→ **TESTO**:
◆ ◆ ◆

Il Paesaggio indomito di Lebadang

Il brutto dei quadri astratti, o dell’arte astratta in generale, è che tutti si credono capace di farli. Basta prendere una tela, possibilmente inutilizzata, dei colori a olio o acrilici, nell’eventualità anche un pennello, e iniziare a impiastrare la superficie bianca con chiazze, linee e schizzi colorati. Tutto, dalla prima all’ultima goccia di colore, tutto è concepito e realizzato in assoluta libertà.

Paesaggio indomito
Paesaggio indomito
Lebadang
Inchiostro e olio su tela

Gli aspiranti astrattisti più motivati, quelli che si sentono in dovere di giustificare il paciugo cromatico di cui sono artefici, talvolta cercano di trovare un significato per i loro dipinti, corredandoli pertanto di ampollose teorie metafisiche. Altri, invece, i più disinvolti, non si prendono neanche la briga d’inventarsi un titolo : astratto è il mio dipinto, sostengono, astratta è l’interpretazione che chiunque può immaginarsi. Bontà loro, disgrazia nostra.

La pratica dell’arte astratta, pratica di per sé innocua, dà quindi vita a una moltitudine di quadri, sculture e installazioni di cui forse, per buona parte, faremmo volentieri anche a meno (come del resto faremmo a meno degli stacchi pubblicitari durante i film in tv, della musica pop sudcoreana o delle code ai caselli autostradali). Di tanto in tanto, tuttavia, pescando nel grande mucchio dell’astrattismo, riesce a saltare fuori anche qualcosa di bello. Qualcosa come il Paesaggio indomito dell’artista franco vietnamita Lebadang.

Scoperto lo scorso inverno al Museo Cernuschi di Parigi, questo dipinto a olio e inchiostro su tela è riuscito a vincere la mia diffidenza verso l’arte non figurativa e guadagnarsi un posto d’onore nel blog : trattasi infatti, se considerate la data, del primo post estivo.

◆ ◆ ◆

→ **DATI**:
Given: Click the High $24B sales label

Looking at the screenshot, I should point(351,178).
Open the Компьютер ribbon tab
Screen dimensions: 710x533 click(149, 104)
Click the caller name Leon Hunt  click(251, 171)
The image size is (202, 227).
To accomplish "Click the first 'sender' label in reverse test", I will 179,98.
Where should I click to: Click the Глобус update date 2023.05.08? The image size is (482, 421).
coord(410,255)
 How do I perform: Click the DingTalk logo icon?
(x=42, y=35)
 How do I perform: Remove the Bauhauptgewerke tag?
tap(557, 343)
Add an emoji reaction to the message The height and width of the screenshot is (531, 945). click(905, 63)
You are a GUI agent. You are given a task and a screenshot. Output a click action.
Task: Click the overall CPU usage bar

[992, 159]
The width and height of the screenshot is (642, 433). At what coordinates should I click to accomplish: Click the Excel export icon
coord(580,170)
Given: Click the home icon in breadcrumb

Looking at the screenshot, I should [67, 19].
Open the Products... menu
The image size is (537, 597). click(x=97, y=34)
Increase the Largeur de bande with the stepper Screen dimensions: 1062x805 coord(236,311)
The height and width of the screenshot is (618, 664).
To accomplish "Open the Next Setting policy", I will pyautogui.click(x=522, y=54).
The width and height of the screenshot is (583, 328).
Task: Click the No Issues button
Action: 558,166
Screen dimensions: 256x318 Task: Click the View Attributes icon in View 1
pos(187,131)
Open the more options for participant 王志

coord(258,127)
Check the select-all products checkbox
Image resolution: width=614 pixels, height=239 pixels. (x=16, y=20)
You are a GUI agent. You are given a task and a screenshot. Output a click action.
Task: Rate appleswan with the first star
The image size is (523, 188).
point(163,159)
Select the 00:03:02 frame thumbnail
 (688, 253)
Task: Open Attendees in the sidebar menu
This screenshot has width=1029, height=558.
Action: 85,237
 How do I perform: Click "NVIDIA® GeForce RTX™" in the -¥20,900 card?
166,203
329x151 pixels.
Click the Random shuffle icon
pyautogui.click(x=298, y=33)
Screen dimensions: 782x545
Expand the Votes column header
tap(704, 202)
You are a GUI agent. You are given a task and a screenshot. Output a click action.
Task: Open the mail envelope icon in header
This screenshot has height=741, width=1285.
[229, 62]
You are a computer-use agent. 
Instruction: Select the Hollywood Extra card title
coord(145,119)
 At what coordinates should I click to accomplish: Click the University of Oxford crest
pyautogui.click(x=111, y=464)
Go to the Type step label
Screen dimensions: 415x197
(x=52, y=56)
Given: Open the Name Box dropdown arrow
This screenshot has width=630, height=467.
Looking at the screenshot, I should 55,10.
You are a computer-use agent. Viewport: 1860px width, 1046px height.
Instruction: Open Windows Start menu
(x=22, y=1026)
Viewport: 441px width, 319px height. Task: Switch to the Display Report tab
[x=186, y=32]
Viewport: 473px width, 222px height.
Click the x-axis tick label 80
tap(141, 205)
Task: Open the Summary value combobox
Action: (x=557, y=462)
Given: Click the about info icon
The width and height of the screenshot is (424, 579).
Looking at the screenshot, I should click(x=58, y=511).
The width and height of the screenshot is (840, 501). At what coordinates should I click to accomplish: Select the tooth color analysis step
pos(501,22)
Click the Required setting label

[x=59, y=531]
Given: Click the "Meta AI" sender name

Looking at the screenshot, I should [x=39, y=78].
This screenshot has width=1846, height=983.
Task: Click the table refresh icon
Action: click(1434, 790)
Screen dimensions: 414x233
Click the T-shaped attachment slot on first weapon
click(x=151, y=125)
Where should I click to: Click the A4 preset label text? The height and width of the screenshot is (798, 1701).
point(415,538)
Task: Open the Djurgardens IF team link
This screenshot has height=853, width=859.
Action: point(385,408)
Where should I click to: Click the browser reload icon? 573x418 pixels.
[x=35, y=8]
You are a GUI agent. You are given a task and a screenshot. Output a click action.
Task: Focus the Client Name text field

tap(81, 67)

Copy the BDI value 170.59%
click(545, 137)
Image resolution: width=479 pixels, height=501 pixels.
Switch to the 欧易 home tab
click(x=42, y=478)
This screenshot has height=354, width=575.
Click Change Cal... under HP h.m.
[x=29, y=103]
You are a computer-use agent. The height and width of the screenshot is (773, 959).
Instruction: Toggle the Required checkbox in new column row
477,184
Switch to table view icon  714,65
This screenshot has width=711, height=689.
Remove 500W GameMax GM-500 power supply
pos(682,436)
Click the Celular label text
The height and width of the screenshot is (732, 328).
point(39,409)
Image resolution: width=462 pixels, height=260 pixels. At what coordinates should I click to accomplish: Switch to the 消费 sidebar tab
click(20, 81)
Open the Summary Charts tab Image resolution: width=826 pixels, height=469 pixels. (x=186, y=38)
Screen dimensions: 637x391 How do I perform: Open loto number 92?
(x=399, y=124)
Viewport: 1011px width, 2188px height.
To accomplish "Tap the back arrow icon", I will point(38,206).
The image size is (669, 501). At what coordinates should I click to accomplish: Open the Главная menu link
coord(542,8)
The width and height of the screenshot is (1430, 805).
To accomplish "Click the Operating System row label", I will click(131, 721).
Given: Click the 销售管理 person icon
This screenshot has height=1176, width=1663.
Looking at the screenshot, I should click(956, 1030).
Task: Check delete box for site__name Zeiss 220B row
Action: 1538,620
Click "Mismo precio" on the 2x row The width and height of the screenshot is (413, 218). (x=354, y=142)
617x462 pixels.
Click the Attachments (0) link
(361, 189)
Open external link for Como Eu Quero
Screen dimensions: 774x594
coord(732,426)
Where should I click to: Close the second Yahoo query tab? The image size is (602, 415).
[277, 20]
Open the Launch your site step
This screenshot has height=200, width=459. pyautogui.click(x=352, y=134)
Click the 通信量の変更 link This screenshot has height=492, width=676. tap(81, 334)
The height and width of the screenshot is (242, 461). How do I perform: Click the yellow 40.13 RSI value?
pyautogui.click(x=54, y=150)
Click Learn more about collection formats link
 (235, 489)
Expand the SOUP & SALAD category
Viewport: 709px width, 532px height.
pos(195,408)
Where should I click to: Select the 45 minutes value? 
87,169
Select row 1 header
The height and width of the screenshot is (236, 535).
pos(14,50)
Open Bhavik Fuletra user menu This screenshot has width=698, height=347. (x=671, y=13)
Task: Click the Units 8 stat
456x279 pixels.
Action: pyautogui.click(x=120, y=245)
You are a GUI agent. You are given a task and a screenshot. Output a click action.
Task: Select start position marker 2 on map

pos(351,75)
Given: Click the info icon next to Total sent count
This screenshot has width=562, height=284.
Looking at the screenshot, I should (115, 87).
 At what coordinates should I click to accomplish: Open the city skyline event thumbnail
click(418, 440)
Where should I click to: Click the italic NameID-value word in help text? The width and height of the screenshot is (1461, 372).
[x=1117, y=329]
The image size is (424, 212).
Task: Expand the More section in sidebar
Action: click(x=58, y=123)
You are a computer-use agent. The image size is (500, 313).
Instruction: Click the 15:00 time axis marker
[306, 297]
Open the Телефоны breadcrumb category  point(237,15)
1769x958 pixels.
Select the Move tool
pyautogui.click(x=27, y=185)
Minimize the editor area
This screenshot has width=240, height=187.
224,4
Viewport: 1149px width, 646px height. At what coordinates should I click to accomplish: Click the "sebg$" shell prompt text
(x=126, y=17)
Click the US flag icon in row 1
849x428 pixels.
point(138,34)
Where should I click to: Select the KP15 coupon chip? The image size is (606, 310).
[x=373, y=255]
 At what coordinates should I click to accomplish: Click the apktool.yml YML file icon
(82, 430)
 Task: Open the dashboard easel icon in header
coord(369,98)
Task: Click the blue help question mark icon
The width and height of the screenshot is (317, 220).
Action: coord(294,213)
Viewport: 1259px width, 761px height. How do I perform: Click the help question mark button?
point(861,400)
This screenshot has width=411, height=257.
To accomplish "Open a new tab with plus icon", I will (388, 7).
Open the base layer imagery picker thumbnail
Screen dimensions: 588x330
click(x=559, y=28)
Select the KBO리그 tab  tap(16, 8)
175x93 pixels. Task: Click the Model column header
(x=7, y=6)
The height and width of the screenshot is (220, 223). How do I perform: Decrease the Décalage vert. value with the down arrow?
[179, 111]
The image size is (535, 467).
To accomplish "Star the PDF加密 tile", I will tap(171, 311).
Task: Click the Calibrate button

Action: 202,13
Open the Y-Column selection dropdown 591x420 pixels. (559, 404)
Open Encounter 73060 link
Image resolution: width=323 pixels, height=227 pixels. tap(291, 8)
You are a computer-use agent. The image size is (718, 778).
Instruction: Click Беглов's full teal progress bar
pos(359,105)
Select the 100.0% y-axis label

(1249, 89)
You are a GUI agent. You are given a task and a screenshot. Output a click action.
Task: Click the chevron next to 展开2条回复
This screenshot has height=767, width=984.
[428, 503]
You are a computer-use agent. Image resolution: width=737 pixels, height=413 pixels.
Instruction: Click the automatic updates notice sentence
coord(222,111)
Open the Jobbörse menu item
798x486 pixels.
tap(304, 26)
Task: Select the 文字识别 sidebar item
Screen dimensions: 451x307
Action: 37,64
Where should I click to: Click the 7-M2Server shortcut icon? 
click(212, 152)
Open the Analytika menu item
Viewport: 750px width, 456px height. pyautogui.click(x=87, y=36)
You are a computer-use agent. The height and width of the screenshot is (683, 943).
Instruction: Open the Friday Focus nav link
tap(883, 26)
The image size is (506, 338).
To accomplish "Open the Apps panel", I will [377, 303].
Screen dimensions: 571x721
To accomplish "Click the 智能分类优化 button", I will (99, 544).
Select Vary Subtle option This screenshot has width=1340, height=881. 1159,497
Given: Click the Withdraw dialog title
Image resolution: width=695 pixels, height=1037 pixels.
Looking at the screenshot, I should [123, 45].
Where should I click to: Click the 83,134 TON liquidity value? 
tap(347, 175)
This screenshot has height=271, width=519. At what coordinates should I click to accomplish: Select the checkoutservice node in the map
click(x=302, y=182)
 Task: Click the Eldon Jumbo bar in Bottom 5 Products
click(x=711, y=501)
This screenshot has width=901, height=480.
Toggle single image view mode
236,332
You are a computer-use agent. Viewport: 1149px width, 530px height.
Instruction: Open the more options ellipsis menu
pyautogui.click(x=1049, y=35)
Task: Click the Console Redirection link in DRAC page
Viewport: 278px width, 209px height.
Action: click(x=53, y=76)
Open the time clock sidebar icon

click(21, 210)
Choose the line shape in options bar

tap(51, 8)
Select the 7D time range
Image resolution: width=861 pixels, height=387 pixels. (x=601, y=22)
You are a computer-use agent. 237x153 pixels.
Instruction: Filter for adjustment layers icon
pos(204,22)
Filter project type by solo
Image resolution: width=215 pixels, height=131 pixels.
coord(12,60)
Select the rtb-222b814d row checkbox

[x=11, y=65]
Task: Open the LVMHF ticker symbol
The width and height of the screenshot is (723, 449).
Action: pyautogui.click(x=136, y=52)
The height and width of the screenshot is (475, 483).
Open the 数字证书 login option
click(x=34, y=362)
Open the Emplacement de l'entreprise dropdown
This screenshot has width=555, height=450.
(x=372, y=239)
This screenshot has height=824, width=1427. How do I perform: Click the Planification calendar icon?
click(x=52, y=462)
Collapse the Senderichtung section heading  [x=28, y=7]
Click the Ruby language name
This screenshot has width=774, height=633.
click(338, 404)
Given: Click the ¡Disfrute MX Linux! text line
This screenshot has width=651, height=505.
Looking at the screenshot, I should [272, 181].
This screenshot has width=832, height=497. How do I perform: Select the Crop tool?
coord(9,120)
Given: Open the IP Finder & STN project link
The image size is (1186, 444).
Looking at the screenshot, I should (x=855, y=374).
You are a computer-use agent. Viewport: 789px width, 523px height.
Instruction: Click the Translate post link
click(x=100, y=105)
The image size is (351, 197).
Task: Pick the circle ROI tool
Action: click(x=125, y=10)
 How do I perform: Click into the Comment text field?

◆ ◆ ◆

→ **COSE DA FARE**:
**a.** Trascrivi il passo del testo sul Paesaggio indomito che comincia con "Il brutto dei" e termina con "in assoluta libertà.".
**b.** Per favore, prosegui il testo sul Paesaggio indomito a partire dalla sua ultima frase.

→ **RISPOSTE AI COMPITI**:
**a.**
Il brutto dei quadri astratti, o dell’arte astratta in generale, è che tutti si credono capace di farli. Basta prendere una tela, possibilmente inutilizzata, dei colori a olio o acrilici, nell’eventualità anche un pennello, e iniziare a impiastrare la superficie bianca con chiazze, linee e schizzi colorati. Tutto, dalla prima all’ultima goccia di colore, tutto è concepito e realizzato in assoluta libertà.

**b.**
Lebadang, il cui nome occidentalizzato deriva dall’originario vietnamita Lê Bá Đảng, nasce nel 1921 poco distante dalla città di Hué, antica capitale imperiale del Vietnam. La sua è una famiglia di contadini benestanti, probabilmente al giovane vietnamita non sarebbero mancati i mezzi per trovare un lavoro anche senza trasferirsi dall’altra parte del mondo, ma nel 1939 Lebadang decide di venire a vivere in Francia, dove si arruola tra i lavoratori indocinesi volontari che durante la seconda guerra mondiale sostituiscono gli operai francesi partiti al fronte.

Una scelta, il trasferimento in Francia, dettata non solo dallo spirito d’avventura ma anche dal desiderio d’intraprendere studi artistici : terminato il servizio volontario, infatti, il giovane Lebadang s’iscrive all’accademia di belle arti di Tolosa, e allo stesso tempo inizia a lavorare presso una tipografia.

Installatosi a Parigi nel 1948, l’artista vietnamita espone i suoi primi quadri di stampo figurativo, passando poi, sulla scia di grandi maestri come Kandinskij, Mondrian o il contemporaneo Lucio Fontana, a una pittura di tipo astratto. Sperimentatore di materiali variegati, acquarelli, stampe, serigrafie, sculture in terra, vetro, legno, ceramiche e fili di metallo, Lebadang definisce se stesso quale un artigiano dell’arte più che un artista nel senso tradizionale. L’importante è far lavorare le mani, il cervello, la creatività : l’importante è creare, indipendentemente dal giudizio che gli altri possono poi esprimere sul frutto dell’attività creativa.

Le opere di Lebadang, complesse stratificazioni materiche e cromatiche in bilico tra pittura e scultura, iniziano quindi a essere notate da istituzioni museali internazionali ed esposte in giro per il mondo, tanto da meritare al loro artefice una discreta fama in Giappone, Germania, Stati Uniti e nel nativo Vietnam.

Quando poi, tra la fine degli anni ’60 e i primi ’70, il suo paese d’origine diviene il terreno di un conflitto fratricida che vede affrontarsi il Vietnam del nord comunista contro il Vietnam del sud appoggiato dagli Stati Uniti, Lebadang decide di dedicare una serie di dipinti all’enorme tragedia collettiva subita dal proprio popolo. E piuttosto che ricorrere al linguaggio della verità, quello dei crudi reportage fotografici dal fronte di guerra che i giornali dell’epoca faticano a nascondere, lui sceglie il linguaggio dell’astrazione.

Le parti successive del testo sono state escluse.